(Items listed in a dataset)

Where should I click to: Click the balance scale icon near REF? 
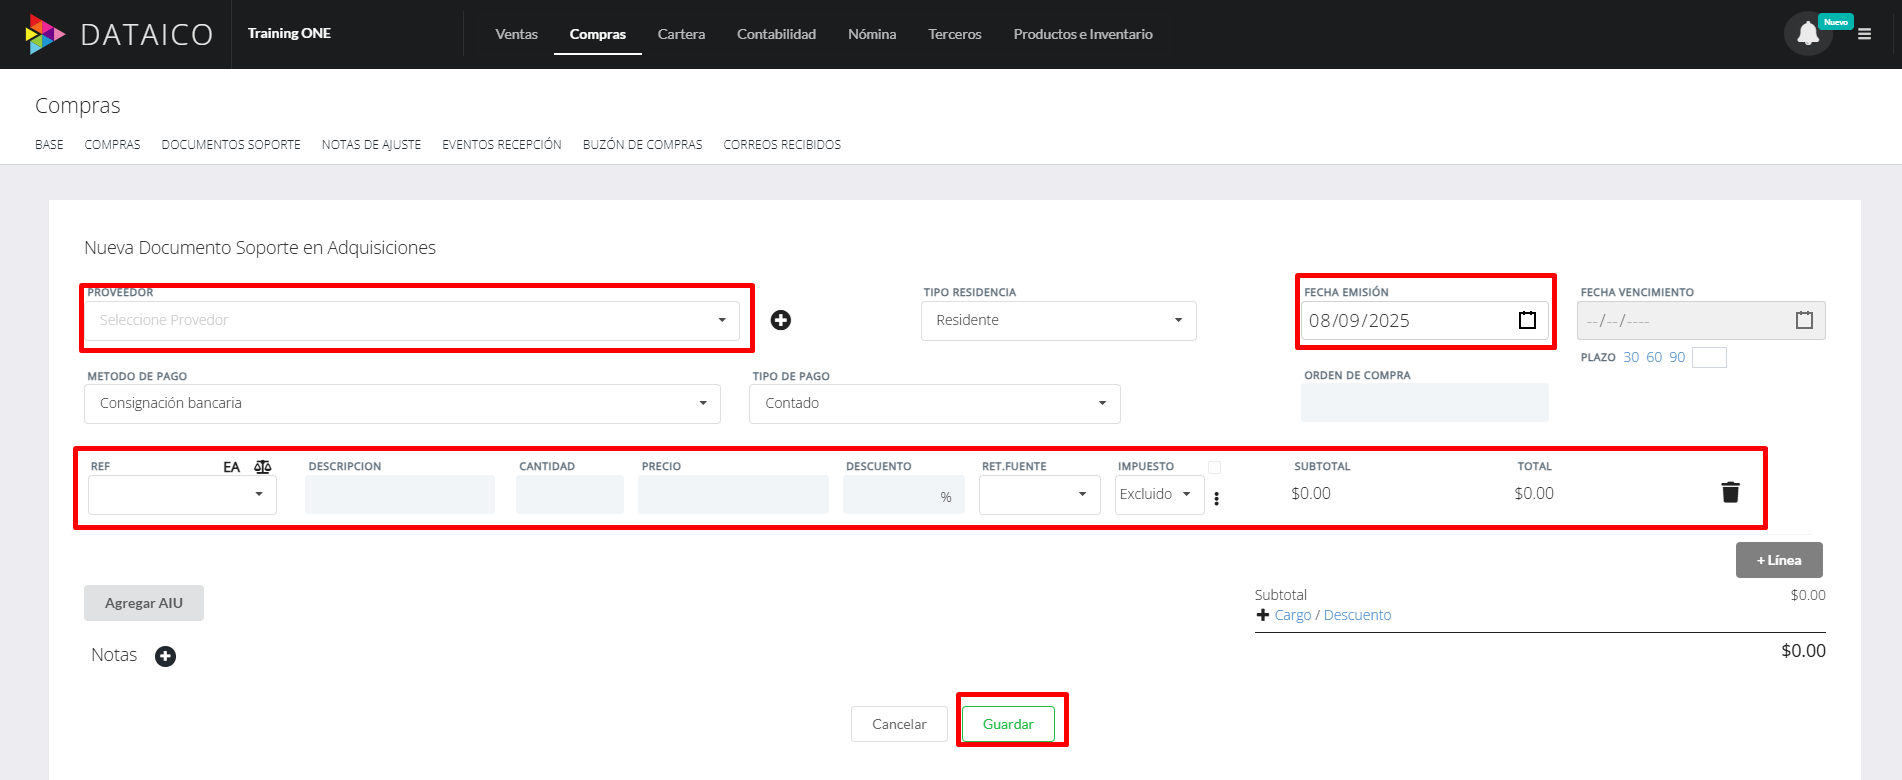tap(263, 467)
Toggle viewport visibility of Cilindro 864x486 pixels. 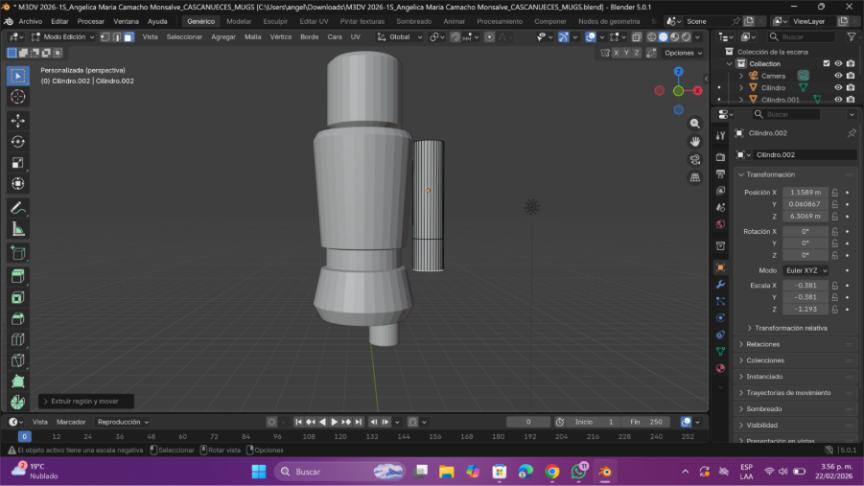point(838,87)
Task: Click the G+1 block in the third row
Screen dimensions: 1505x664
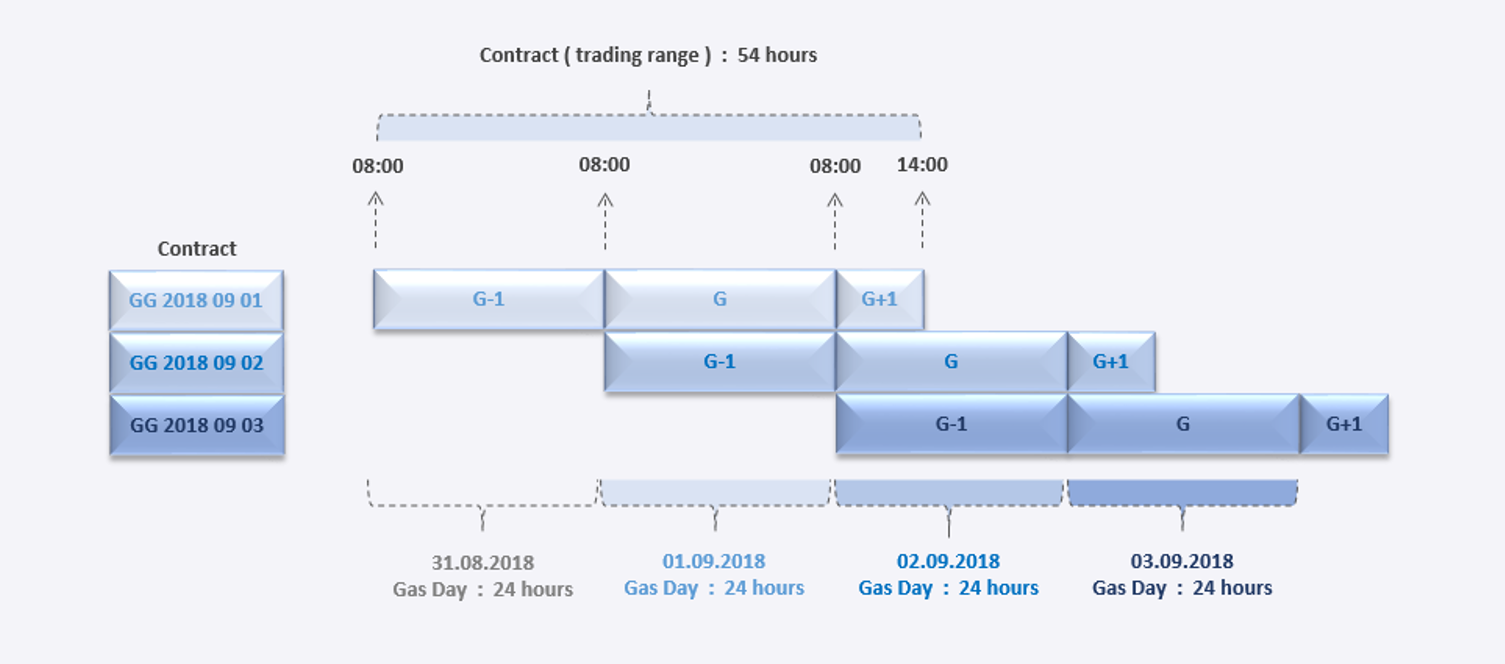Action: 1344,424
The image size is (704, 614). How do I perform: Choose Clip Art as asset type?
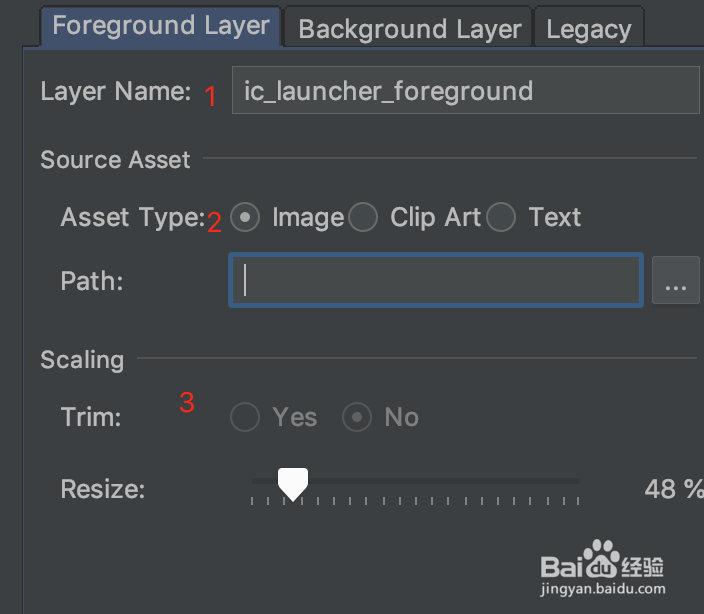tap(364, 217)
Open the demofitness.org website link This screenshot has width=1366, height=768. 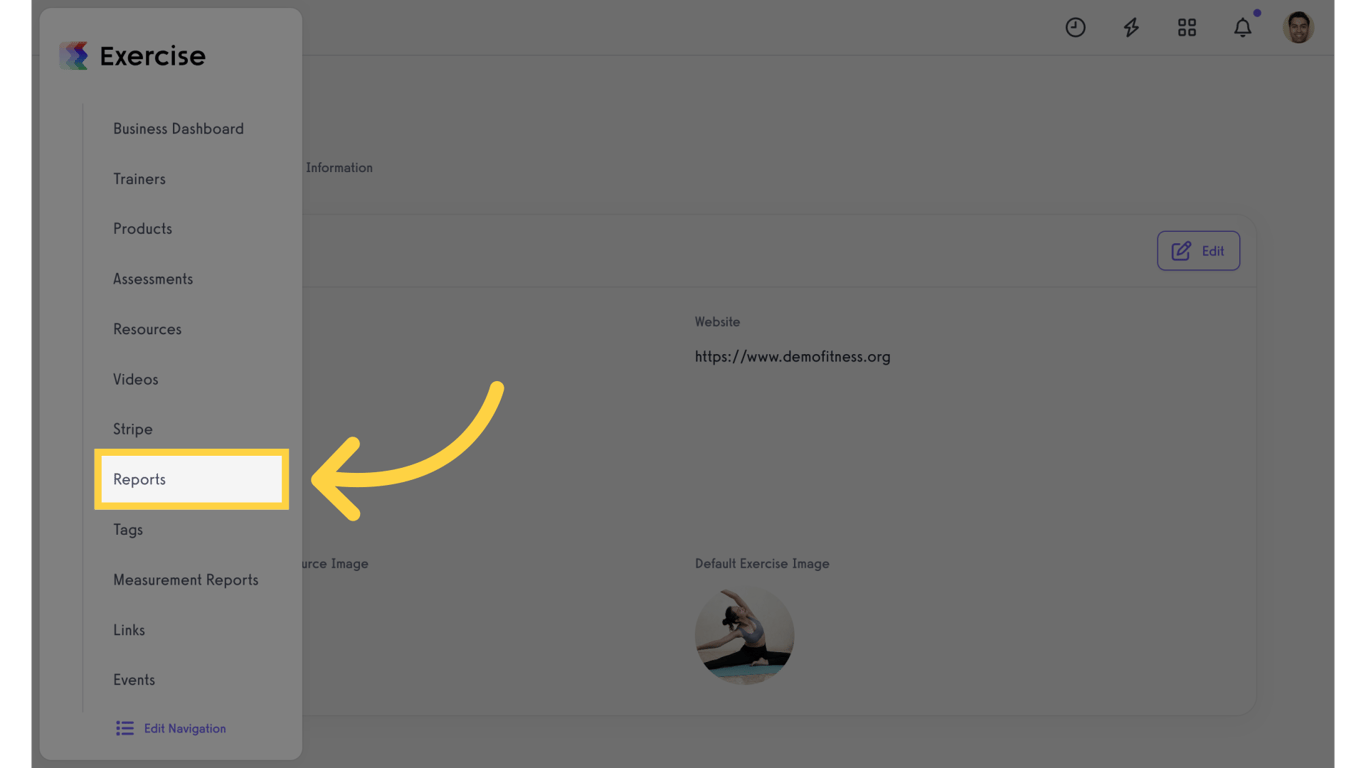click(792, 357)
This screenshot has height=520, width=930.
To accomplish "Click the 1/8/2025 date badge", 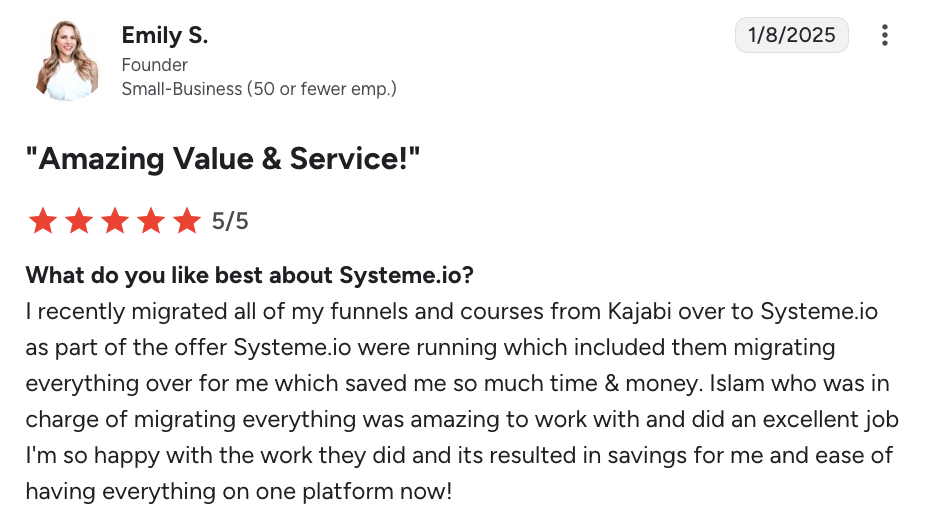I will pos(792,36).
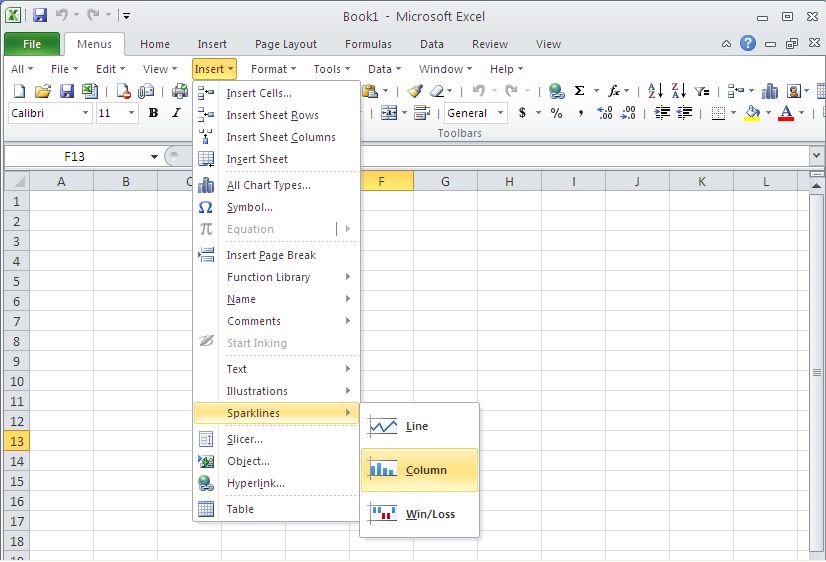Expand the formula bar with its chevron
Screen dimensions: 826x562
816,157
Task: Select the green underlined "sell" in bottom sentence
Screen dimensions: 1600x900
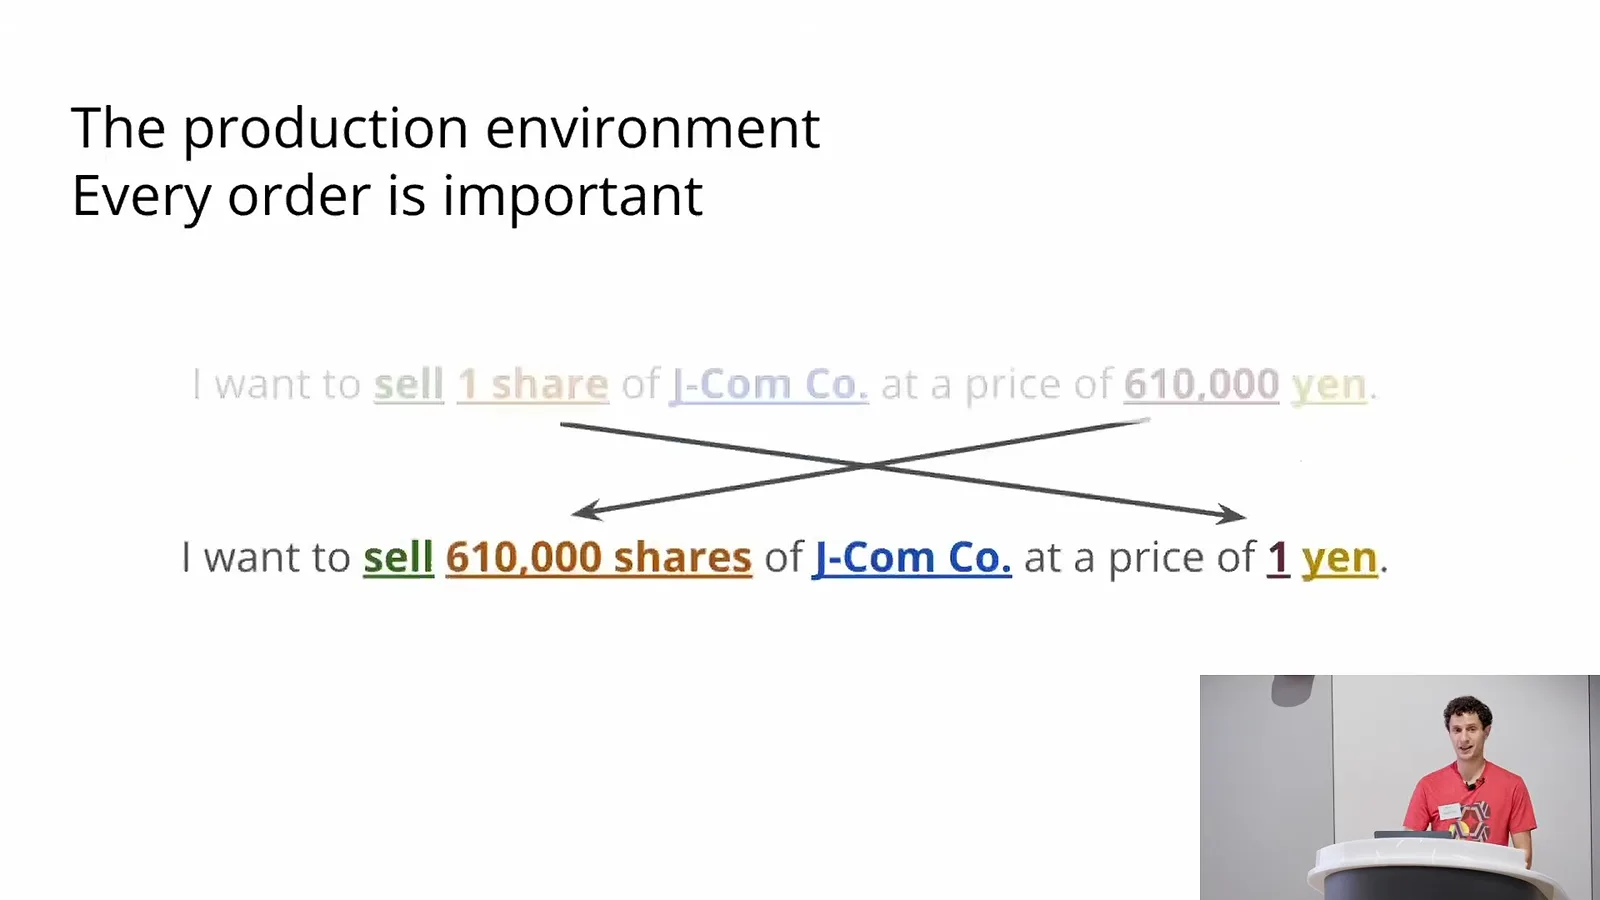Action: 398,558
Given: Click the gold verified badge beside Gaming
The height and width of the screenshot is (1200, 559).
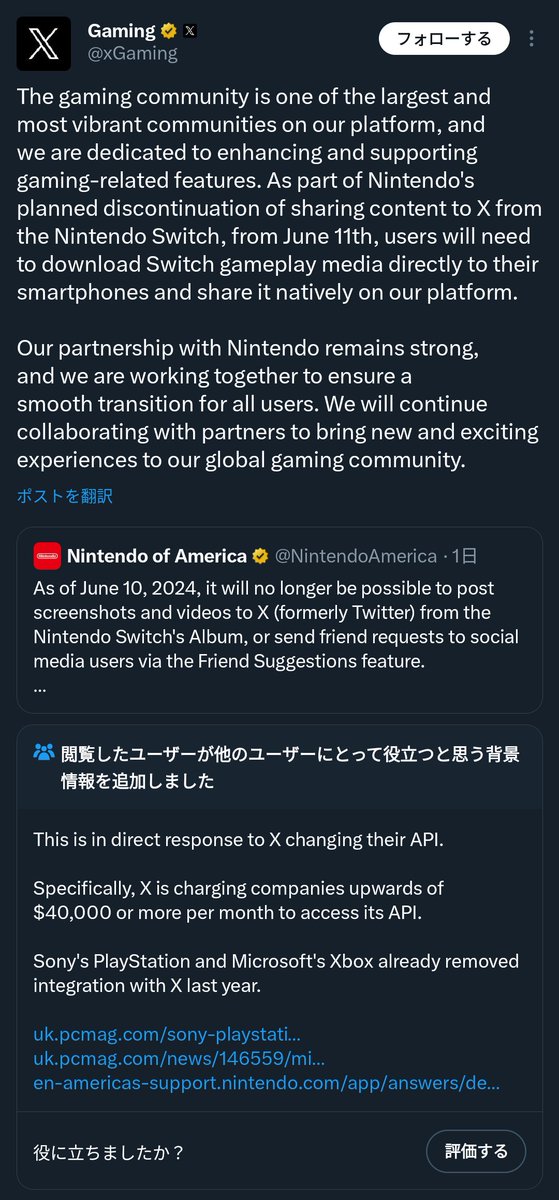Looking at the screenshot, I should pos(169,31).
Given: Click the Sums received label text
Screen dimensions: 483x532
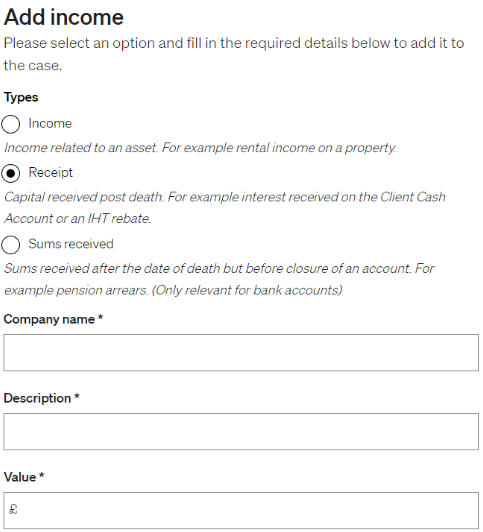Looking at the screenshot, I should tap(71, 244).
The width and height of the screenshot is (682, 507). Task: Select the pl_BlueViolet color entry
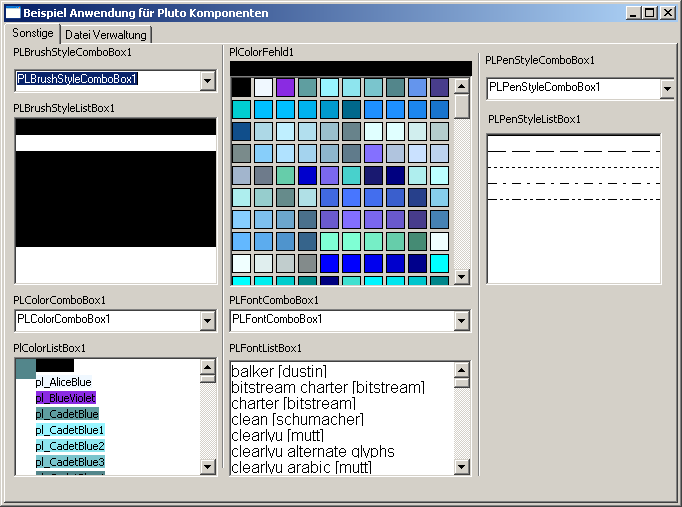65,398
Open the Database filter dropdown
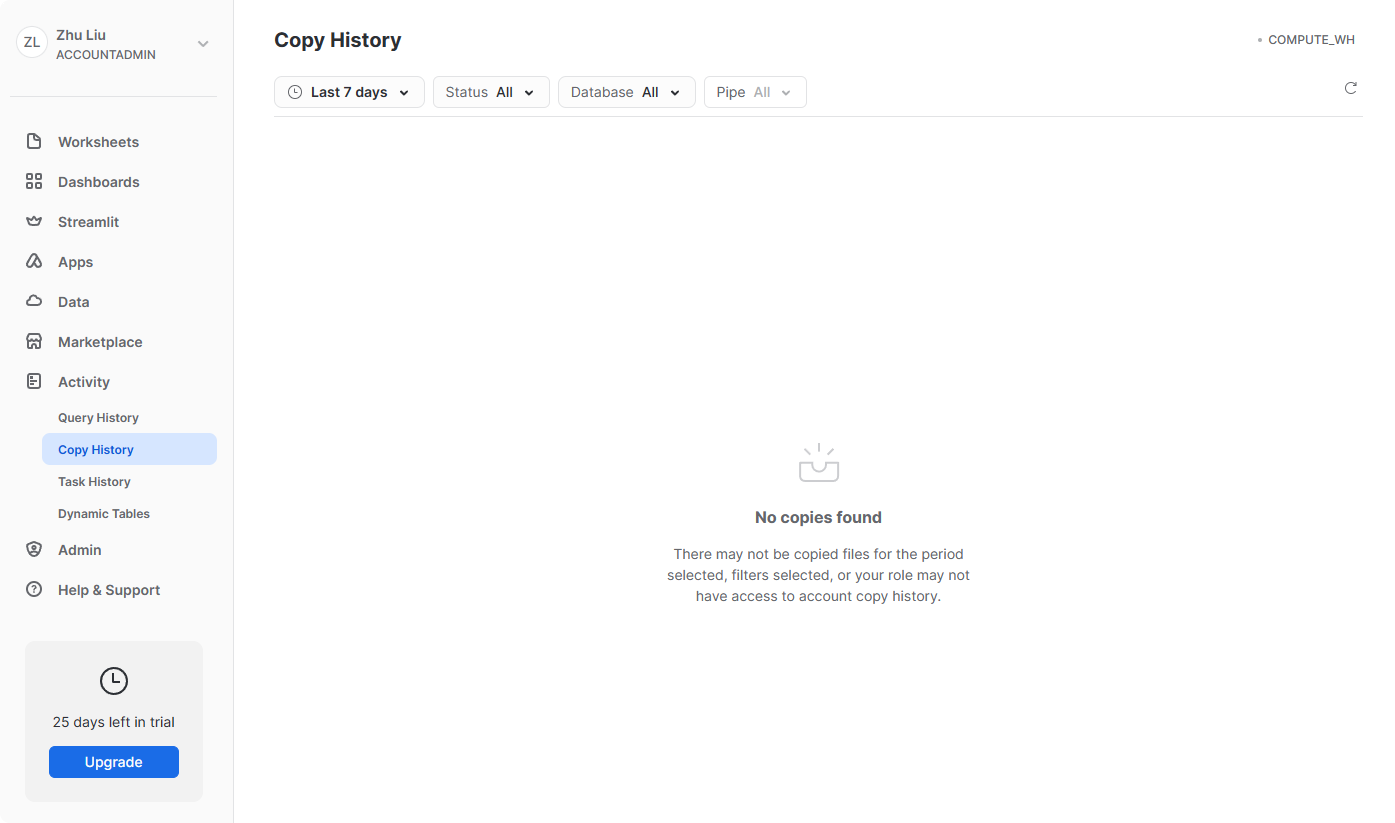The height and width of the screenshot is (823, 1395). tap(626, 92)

What is being asked:
From the line containing "Task: Select the green" to the last line of the entries, output every line exactly as written, but leave out the pictures.

Answer to the exercise:
Task: Select the green underlined "sell" in bottom sentence
Screen dimensions: 1600x900
Action: 398,558
Given: Click the gold verified badge beside Gaming
The height and width of the screenshot is (1200, 559).
Looking at the screenshot, I should pos(169,31).
Given: Click the Sums received label text
Screen dimensions: 483x532
Looking at the screenshot, I should tap(71, 244).
The width and height of the screenshot is (682, 507). Task: Select the pl_BlueViolet color entry
65,398
Open the Database filter dropdown
The height and width of the screenshot is (823, 1395). tap(626, 92)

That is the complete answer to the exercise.